L’été 2026 : Un tournant climatique historique

L’été 2026 est en passe de devenir l’un des plus chauds jamais enregistrés en France, avec des températures record observées dès le mois de mai. Valérie Masson-Delmotte, chercheuse au CEA et co-responsable du Centre Climat Société de l’Institut Pierre Simon Laplace, souligne que le mois de mai a été le plus chaud jamais enregistré dans le pays, suivi par un juin tout aussi record. Le mois de juillet semble également se diriger vers des températures extrêmes, renforçant l’idée que cet été pourrait être le plus chaud de l’histoire.

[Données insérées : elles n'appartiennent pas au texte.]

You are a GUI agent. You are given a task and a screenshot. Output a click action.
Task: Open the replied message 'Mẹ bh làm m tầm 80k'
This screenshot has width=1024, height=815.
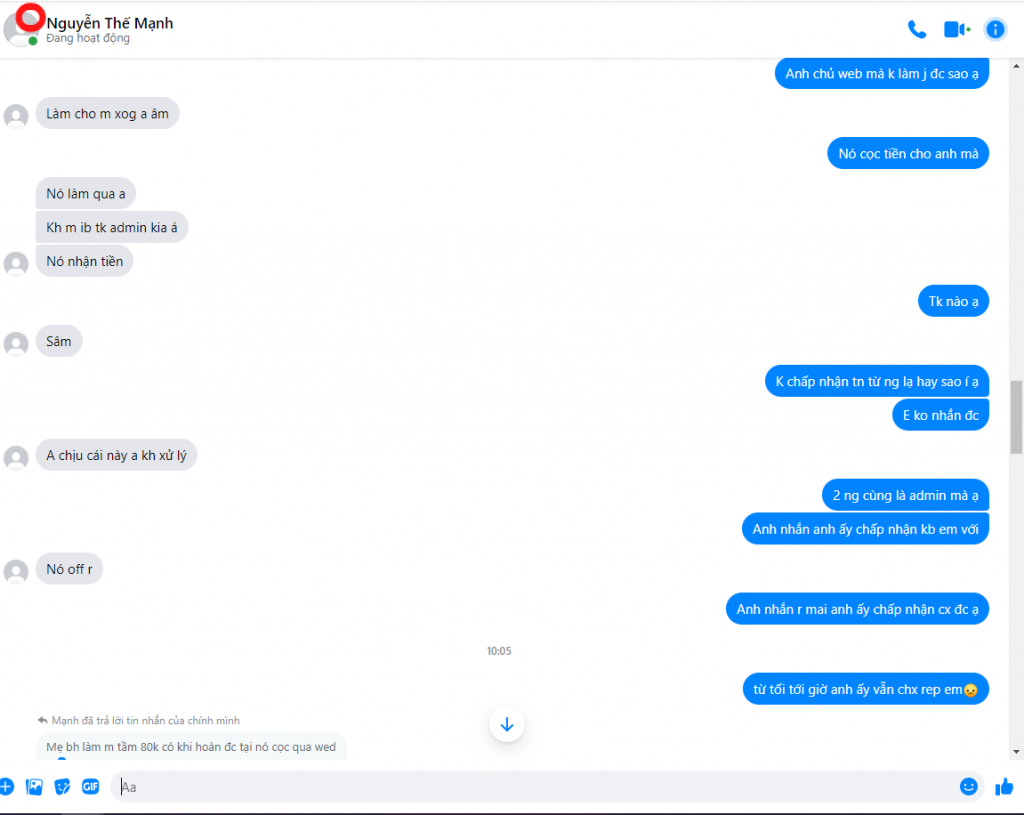[191, 746]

Ce phénomène n’est pas isolé, mais s’inscrit dans un contexte de réchauffement climatique à long terme. La température mondiale a augmenté de 1,4 °C par rapport à l’ère préindustrielle, avec une amplification notable en Europe. En France, le réchauffement observé atteint 2,7 °C en été par rapport aux années 1950.

Les vagues de chaleur récentes, bien que similaires à celles de 1976 ou 2003, se produisent dans un climat déjà plus chaud, faisant grimper des températures autrefois considérées comme exceptionnelles, comme 35 °C, à des niveaux dangereux pour la santé humaine et l’environnement.

Selon les modèles climatiques, ce type de chaleur pourrait devenir la norme si le réchauffement global atteint 2 °C d’ici 2050, rendant ainsi des étés comme celui de 2026 fréquents. Masson-Delmotte insiste sur la nécessité de ne pas considérer ces événements comme des surprises, mais comme des réalités attendues, en appelant à une action collective pour limiter les émissions de gaz à effet de serre.

Des conséquences tangibles se manifestent déjà, avec des défis majeurs pour l’adaptation des infrastructures, notamment dans les logements et les services publics. Dans certaines régions, des communes ont suspendu l’octroi de permis de construire en réponse à des pénuries d’eau, illustrant l’impact direct du changement climatique sur l’aménagement du territoire.

La chercheuse met en garde contre deux risques majeurs : d’une part, l’idée que l’adaptation suffit sans réduction des émissions de gaz à effet de serre, et d’autre part, la mal-adaptation, qui consiste à maintenir des pratiques risquées au lieu de chercher des alternatives durables.